Porte Dijeaux (ou Dauphine)
Érigée en 1748 sous l'impulsion du grand intendant Tourny, la porte Dijeaux couronne trois millénaires d'histoire bordelaise, de l'antique voie romaine aux trophées néoclassiques sculptés par Claude Francin.
History
Au cœur de Bordeaux, la porte Dijeaux s'impose comme l'un des jalons les plus élégants du grand chantier urbain du XVIIIe siècle qui transforma la ville en « Versailles du Sud-Ouest ». Flanquée de ses quatre trophées sculptés et de ses frontons ornés aux armes royales, elle incarne parfaitement l'ambition monumentale de l'intendant Tourny, décidé à doter Bordeaux d'une porte digne d'une capitale provinciale rayonnante. Ce qui rend la porte Dijeaux véritablement singulière, c'est la densité de son palimpseste historique : sur ce même emplacement, une porte romaine accueillait jadis les voyageurs empruntant la voie antique vers l'Hispanie, avant qu'une porte médiévale ne lui succède. La version actuelle, achevée en 1750, constitue ainsi le troisième chapitre d'un dialogue ininterrompu entre la ville et ses entrées depuis plus de deux millénaires. L'expérience de visite tient autant à l'objet architectural qu'à la promenade qu'il invite à faire. En passant sous l'arcade centrale, le visiteur pénètre dans la trame haussmannienne avant l'heure qu'avait dessinée Tourny : rues rectilignes, façades ordonnancées, place ouverte sur la lumière atlantique. La porte devient alors un seuil, un rituel de passage entre la ville ancienne et ses grandes avenues. Côté ouest, les armes de France gravées dans la pierre et le cartouche millésimé 1748 rappellent la tutelle royale sous laquelle fut conduit ce chantier ambitieux. Côté est, une tête de Neptune entourée de veaux marins témoigne de la vocation maritime et commerciale de Bordeaux, cité dont la prospérité reposait alors sur le négoce atlantique. Ce double visage — royal d'un côté, maritime de l'autre — résume à lui seul l'identité de la ville au siècle des Lumières. Insérée dans le tissu vivant de Bordeaux, la porte Dijeaux n'est pas un monument isolé sur un socle : elle appartient au quotidien des Bordelais et des visiteurs qui empruntent la rue éponyme, ce qui lui confère une présence rare, à la fois patrimoniale et pleinement urbaine.
Architecture
La porte Dijeaux s'inscrit dans le vocabulaire triomphal du classicisme français du XVIIIe siècle, directement inspiré des arcs antiques romains.

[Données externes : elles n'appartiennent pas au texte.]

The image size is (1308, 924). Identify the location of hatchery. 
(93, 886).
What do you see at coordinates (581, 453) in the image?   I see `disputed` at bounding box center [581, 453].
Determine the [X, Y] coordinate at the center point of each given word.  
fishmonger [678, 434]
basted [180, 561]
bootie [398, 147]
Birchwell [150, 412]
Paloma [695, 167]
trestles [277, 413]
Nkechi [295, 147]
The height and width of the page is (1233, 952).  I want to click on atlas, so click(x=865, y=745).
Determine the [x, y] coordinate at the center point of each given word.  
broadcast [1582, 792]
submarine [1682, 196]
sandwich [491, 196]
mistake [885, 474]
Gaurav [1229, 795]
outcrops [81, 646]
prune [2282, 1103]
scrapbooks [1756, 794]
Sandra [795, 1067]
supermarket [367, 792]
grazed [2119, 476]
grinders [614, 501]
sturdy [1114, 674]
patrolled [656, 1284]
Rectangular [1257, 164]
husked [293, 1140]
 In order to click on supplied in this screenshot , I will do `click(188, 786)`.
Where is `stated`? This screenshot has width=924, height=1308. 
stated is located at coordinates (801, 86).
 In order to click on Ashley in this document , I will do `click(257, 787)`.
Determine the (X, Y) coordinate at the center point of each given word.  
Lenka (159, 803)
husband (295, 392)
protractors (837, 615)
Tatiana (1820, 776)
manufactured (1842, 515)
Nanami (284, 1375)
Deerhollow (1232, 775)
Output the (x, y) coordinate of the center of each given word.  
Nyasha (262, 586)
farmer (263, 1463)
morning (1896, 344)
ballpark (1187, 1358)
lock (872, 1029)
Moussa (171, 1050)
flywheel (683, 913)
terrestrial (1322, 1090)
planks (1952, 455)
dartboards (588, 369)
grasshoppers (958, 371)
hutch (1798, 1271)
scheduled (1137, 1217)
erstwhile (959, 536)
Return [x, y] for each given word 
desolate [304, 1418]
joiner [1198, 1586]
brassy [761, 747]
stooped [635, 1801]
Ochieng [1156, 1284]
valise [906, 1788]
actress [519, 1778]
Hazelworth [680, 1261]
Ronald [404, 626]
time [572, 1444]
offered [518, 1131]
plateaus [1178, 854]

Elle se compose d'une arcade centrale en plein cintre, percée pour la circulation des voitures et piétons, flanquée de deux travées latérales fermées correspondant aux anciens guichets. L'ensemble repose sur un soubassement de pierre de taille calcaire — le fameux calcaire à astéries de la région bordelaise — qui donne à la façade sa teinte blonde caractéristique, chaude à la lumière rasante du matin ou du soir. Les deux faces de la porte présentent des programmes décoratifs distincts mais d'égale richesse. Côté ville (est), la tête de Neptune entourée de veaux marins sculptée par Claude Francin renvoie à la vocation océane de Bordeaux et à son commerce atlantique florissant ; côté campagne (ouest), les armes de France et le cartouche millésimé 1748 affirment la souveraineté royale et la date de fondation. Aux extrémités des frontons, les quatre trophées sculptés — assemblages d'armes antiques, de boucliers et de casques — confèrent à l'ensemble une dimension militaire et triomphale digne des arcs romains dont s'inspira l'architecte Voisin. Les proportions de l'édifice, maîtrisées et équilibrées, traduisent la parfaite assimilation des traités d'architecture de Vitruve et de Palladio alors en vogue dans les milieux académiques français. La porte ne cherche pas à écraser par ses dimensions mais à convaincre par la qualité de ses lignes, le soin apporté à la modénature des corniches et la finesse de la sculpture ornementale — autant de qualités qui en font un exemple accompli du classicisme provincial français au siècle des Lumières.